Directions:
For each line in the data below that holds "dialog", return a copy.

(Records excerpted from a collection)

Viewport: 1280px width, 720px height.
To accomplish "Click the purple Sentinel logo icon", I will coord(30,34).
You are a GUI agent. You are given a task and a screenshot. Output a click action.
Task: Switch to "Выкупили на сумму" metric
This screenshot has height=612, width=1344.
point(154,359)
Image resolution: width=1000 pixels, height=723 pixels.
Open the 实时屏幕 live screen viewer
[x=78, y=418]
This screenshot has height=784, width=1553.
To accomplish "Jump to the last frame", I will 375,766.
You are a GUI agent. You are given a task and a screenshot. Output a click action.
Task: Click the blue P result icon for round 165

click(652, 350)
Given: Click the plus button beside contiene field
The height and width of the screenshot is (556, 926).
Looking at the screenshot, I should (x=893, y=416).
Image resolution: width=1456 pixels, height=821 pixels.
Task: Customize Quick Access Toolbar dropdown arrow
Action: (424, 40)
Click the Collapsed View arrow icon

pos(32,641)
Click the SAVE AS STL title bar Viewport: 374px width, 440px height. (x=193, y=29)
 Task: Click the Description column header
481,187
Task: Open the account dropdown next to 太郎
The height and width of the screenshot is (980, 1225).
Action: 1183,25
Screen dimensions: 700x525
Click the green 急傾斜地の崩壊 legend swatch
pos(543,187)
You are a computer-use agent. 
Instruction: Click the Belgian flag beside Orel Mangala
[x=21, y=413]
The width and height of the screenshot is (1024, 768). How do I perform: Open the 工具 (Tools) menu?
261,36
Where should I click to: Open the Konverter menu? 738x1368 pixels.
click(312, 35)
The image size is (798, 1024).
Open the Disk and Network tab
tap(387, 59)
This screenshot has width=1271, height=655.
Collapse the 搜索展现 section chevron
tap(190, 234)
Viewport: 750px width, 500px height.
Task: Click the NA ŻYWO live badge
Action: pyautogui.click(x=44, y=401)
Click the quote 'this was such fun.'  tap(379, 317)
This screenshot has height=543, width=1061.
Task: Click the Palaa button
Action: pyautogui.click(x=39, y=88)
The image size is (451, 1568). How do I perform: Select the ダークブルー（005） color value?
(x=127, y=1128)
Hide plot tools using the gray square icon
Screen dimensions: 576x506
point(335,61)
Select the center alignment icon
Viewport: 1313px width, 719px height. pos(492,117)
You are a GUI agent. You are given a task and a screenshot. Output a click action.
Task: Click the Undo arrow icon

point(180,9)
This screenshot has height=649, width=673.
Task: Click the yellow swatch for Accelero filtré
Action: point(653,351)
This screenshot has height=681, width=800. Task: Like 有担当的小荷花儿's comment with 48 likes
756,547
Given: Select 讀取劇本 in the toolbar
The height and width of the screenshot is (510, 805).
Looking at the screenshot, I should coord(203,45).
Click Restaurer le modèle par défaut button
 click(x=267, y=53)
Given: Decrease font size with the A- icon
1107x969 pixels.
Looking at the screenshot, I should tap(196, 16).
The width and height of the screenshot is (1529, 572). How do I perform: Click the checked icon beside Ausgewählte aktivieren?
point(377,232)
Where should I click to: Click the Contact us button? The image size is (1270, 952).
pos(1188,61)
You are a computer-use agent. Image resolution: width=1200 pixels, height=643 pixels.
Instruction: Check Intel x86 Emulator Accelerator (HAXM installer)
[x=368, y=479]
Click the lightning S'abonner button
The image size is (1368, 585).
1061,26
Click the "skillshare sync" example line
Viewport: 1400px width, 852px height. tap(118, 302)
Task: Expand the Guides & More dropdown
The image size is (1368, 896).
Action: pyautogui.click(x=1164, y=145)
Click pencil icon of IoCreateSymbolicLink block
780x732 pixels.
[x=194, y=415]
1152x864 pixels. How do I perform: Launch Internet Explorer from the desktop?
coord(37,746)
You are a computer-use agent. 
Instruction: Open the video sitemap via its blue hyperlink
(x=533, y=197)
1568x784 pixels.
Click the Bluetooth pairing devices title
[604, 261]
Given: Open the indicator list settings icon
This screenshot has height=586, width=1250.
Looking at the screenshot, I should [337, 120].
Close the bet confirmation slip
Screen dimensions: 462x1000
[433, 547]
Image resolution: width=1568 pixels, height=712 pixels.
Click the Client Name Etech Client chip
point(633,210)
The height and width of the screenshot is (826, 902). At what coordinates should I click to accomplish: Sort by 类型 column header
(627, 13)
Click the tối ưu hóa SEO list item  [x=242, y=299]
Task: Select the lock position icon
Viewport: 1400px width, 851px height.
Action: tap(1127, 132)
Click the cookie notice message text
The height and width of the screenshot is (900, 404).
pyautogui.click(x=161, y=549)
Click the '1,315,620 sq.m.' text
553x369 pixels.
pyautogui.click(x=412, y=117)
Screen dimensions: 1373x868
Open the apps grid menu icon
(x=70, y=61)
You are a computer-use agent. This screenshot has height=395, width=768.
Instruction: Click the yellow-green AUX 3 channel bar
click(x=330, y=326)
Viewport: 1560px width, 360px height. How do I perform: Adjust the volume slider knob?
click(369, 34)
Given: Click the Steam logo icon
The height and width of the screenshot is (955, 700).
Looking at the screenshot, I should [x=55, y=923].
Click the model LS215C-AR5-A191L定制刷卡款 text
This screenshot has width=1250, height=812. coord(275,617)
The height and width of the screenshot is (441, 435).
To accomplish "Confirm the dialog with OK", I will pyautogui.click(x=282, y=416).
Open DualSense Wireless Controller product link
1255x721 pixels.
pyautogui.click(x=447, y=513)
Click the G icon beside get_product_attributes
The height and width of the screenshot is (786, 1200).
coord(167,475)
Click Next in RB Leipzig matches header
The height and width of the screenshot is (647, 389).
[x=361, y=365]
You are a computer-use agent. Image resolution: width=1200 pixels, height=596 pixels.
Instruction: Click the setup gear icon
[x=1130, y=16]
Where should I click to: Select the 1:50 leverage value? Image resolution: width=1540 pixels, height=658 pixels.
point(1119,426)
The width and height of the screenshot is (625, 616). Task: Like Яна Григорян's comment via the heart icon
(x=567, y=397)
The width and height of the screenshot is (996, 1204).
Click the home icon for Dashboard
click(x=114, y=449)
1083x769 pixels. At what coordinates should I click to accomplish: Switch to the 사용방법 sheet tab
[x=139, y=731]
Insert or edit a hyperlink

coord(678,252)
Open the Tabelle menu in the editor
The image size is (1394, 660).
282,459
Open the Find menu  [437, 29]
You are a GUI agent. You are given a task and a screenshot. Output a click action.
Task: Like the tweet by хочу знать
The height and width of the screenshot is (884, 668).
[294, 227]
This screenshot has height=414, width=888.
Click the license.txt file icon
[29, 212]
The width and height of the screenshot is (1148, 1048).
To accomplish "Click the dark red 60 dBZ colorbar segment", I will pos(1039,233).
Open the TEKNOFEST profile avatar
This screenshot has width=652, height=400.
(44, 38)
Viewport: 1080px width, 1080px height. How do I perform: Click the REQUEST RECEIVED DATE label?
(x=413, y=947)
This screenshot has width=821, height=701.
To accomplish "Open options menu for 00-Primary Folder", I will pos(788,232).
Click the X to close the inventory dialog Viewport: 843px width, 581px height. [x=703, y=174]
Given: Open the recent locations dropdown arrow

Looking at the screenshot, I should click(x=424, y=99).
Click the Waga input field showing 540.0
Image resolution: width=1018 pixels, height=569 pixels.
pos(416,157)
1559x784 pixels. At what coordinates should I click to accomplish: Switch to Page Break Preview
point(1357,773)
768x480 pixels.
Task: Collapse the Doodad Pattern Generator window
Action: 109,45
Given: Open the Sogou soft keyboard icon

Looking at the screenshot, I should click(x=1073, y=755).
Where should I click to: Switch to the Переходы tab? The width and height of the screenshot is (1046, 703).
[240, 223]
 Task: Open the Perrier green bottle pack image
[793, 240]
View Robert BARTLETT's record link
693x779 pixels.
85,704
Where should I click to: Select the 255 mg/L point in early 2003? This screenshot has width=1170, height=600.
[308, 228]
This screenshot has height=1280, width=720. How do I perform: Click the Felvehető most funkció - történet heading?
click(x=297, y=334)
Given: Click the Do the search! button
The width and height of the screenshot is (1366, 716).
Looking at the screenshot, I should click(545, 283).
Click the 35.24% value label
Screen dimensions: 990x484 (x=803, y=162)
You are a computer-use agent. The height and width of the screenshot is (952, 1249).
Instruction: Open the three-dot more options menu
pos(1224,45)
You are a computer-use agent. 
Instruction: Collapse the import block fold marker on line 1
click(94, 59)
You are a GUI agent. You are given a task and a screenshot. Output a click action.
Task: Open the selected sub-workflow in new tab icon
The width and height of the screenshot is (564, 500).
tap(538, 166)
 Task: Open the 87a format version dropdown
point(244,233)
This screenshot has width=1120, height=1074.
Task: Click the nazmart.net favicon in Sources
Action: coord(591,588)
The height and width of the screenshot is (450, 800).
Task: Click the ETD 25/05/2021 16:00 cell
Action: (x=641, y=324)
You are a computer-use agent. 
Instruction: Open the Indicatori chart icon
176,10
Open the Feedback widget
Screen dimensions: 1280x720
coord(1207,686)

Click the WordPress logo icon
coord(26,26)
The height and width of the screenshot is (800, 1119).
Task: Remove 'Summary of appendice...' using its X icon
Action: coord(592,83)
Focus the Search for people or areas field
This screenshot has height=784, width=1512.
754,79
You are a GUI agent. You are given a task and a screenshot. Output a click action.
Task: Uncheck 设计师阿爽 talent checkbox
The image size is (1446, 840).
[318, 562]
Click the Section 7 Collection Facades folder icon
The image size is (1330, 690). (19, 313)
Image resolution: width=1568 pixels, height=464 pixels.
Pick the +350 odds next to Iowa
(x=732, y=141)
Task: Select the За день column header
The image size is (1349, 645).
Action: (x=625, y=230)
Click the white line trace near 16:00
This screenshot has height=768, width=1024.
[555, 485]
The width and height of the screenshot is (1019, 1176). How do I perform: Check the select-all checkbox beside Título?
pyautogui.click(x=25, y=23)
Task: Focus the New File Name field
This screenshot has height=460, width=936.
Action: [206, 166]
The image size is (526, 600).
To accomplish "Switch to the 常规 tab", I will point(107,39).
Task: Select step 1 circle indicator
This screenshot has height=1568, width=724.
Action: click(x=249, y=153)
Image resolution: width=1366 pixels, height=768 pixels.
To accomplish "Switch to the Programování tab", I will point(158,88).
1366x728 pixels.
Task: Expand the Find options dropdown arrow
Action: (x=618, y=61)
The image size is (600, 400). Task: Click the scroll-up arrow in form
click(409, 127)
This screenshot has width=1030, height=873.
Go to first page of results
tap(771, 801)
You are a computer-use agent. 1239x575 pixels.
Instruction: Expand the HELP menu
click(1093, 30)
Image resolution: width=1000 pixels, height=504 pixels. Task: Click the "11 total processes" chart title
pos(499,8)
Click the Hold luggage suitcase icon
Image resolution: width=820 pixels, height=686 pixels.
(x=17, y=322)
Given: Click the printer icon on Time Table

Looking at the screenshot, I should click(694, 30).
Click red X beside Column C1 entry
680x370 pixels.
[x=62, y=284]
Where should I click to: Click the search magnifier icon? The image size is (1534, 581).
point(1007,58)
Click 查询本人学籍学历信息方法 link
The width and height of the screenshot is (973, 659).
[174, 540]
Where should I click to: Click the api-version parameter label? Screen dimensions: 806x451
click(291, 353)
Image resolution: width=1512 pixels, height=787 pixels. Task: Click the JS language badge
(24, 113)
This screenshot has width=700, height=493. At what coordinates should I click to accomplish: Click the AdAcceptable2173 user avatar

Result:
To accomplish "Confirm the dialog with OK", I will pyautogui.click(x=282, y=416).
Click the X to close the inventory dialog Viewport: 843px width, 581px height. [x=703, y=174]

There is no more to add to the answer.